* _What is expected_
Each line from the one with "Where should I" through the last line of the material is to be printed exactly; no other line and no picture belongs in the copy.

* _Dataset records_
______________________________

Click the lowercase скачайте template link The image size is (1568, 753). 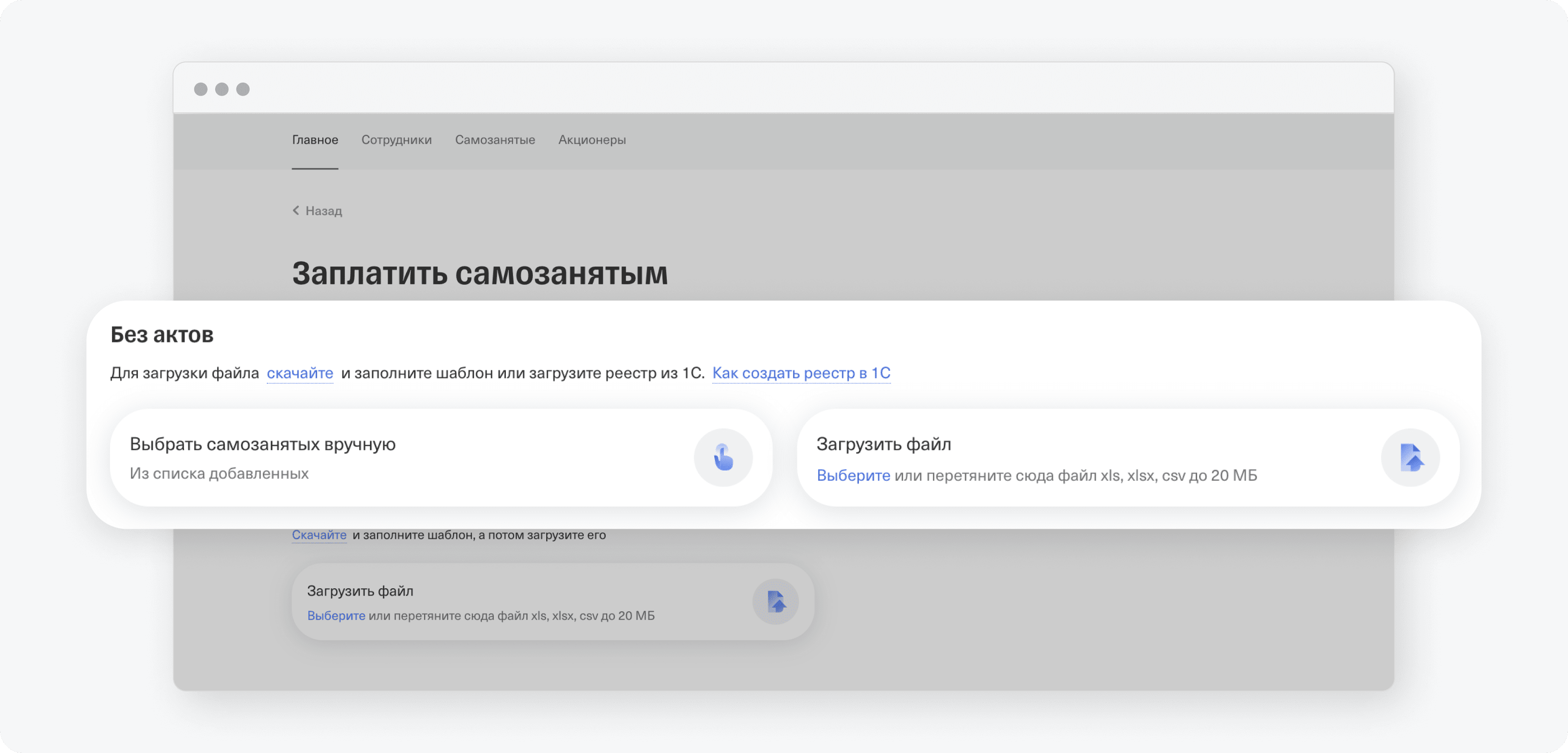coord(299,373)
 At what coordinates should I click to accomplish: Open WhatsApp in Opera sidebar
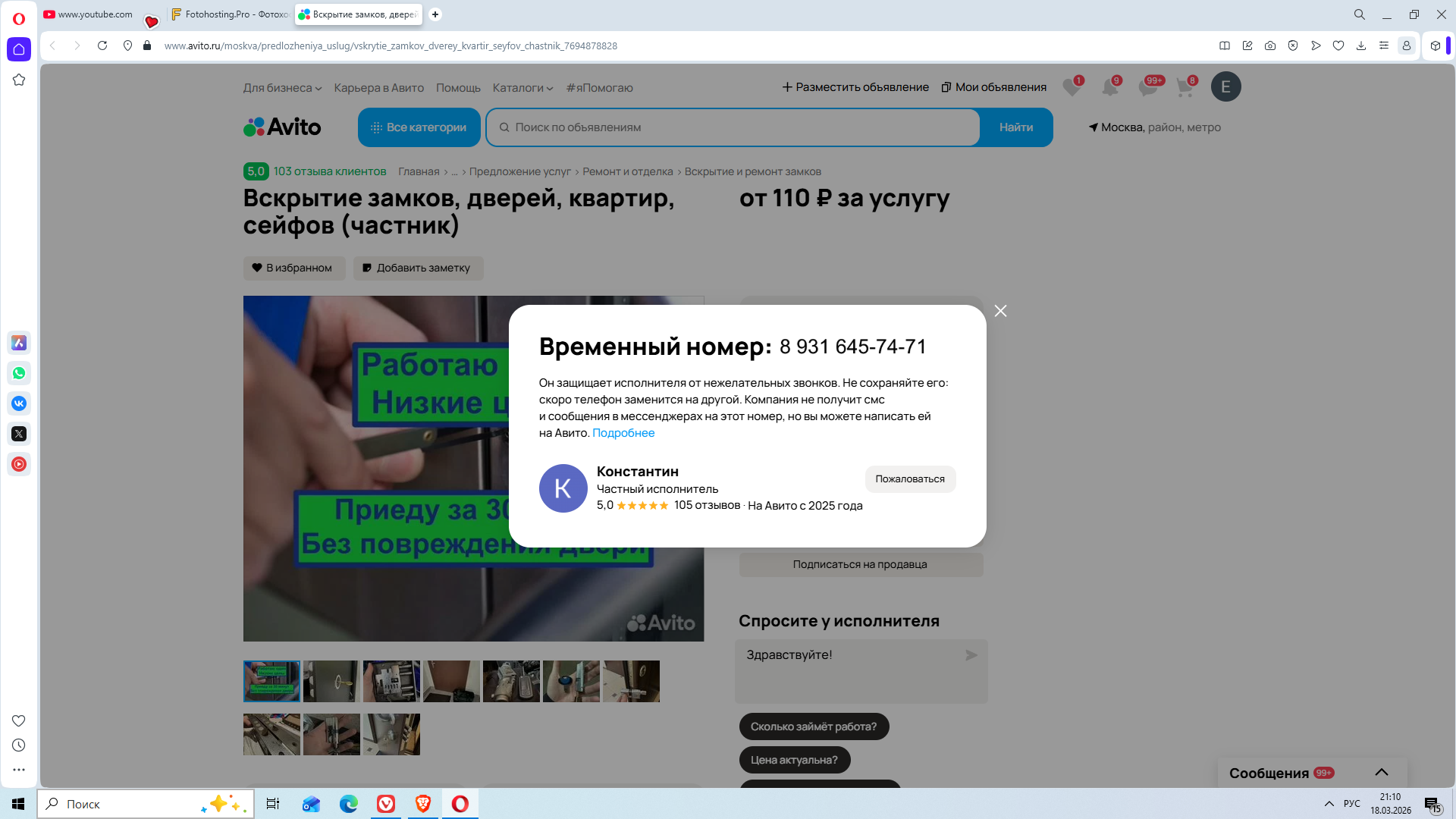(19, 373)
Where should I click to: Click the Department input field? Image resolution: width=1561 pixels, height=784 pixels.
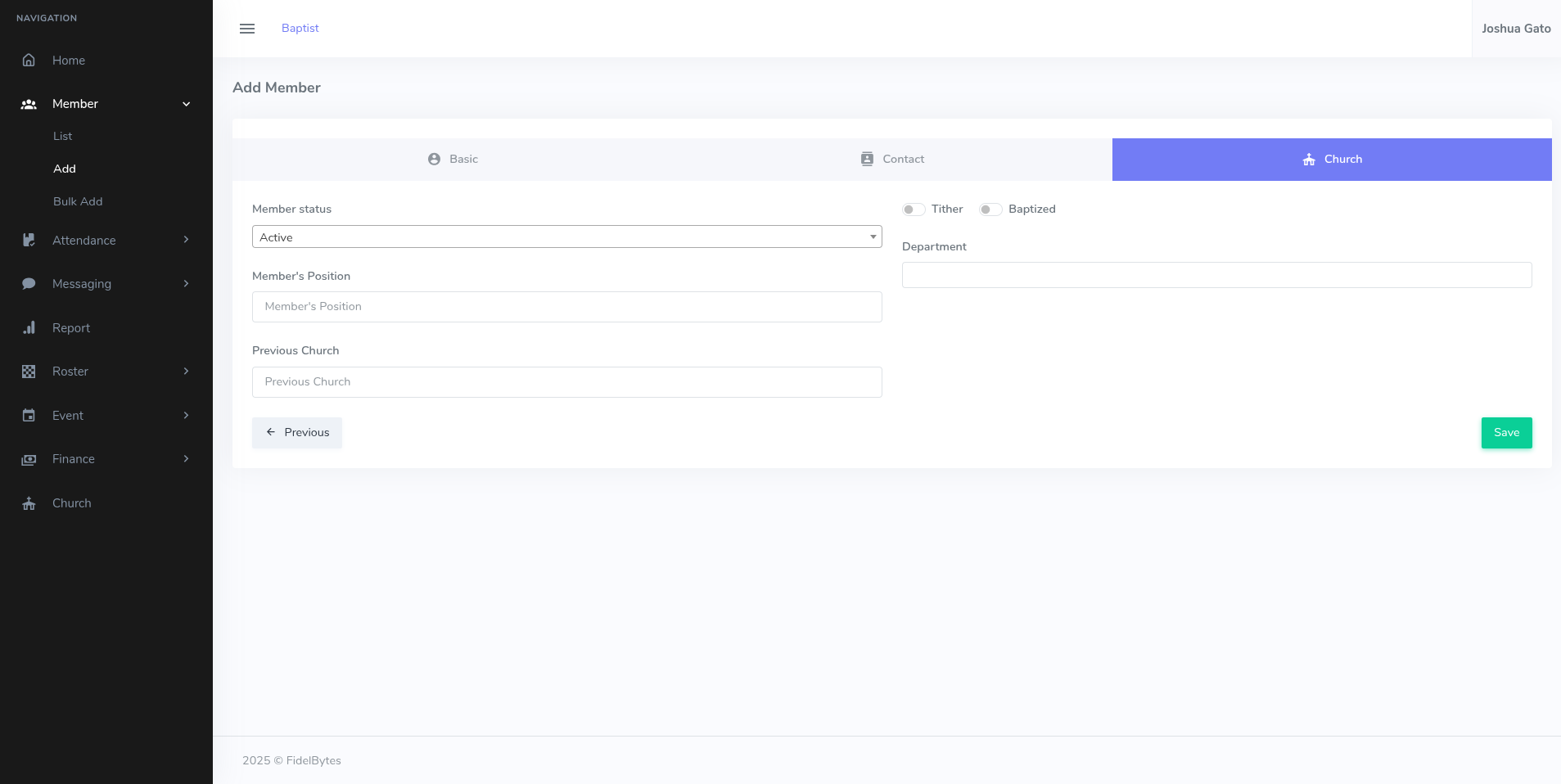click(x=1216, y=275)
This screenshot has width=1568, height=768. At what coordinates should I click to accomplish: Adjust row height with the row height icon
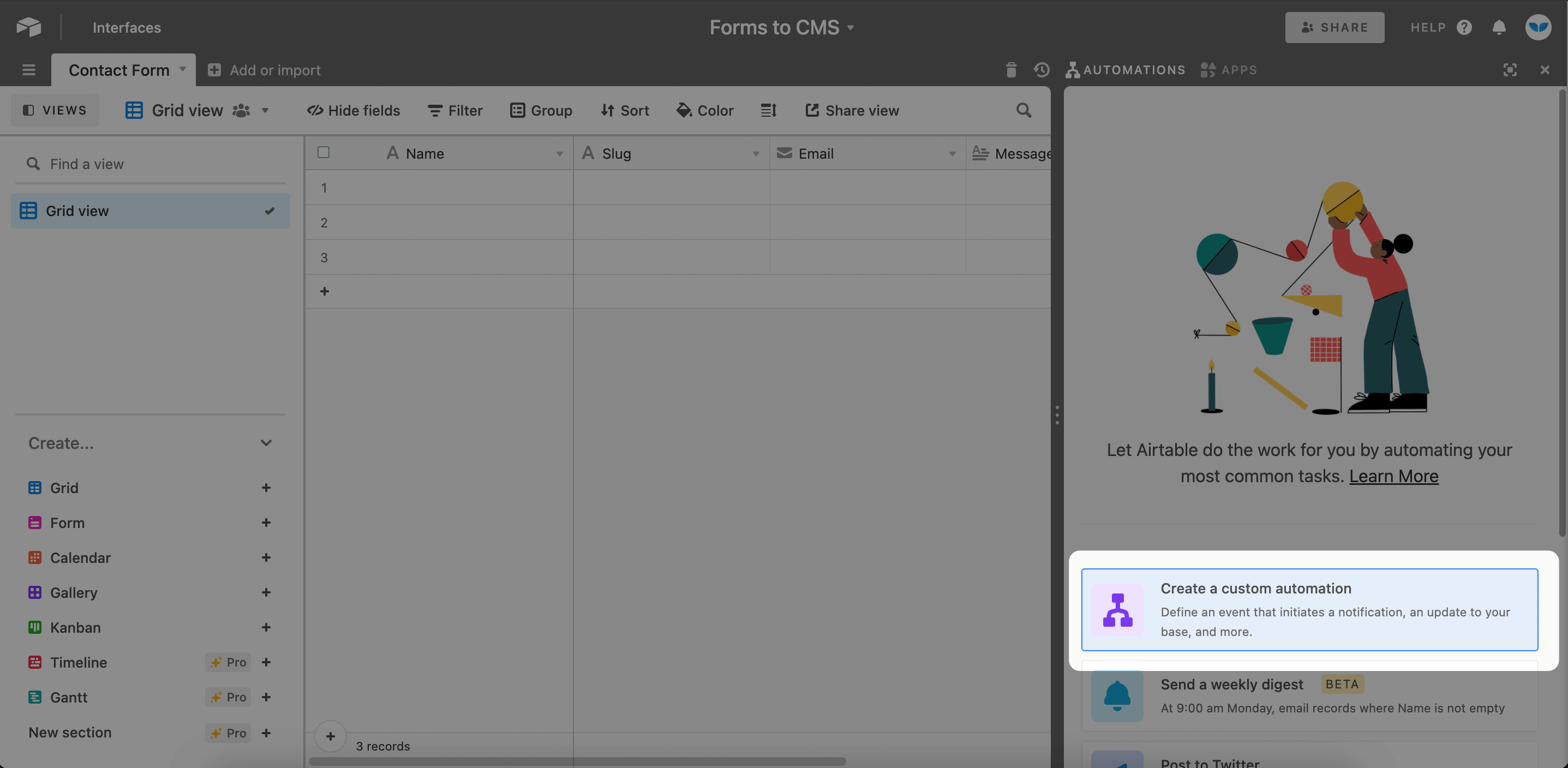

______________________________

* _Answer box_
Where should I click to: Click the Department input field? Image resolution: width=1561 pixels, height=784 pixels.
click(x=1216, y=275)
This screenshot has width=1568, height=768. At what coordinates should I click to accomplish: Adjust row height with the row height icon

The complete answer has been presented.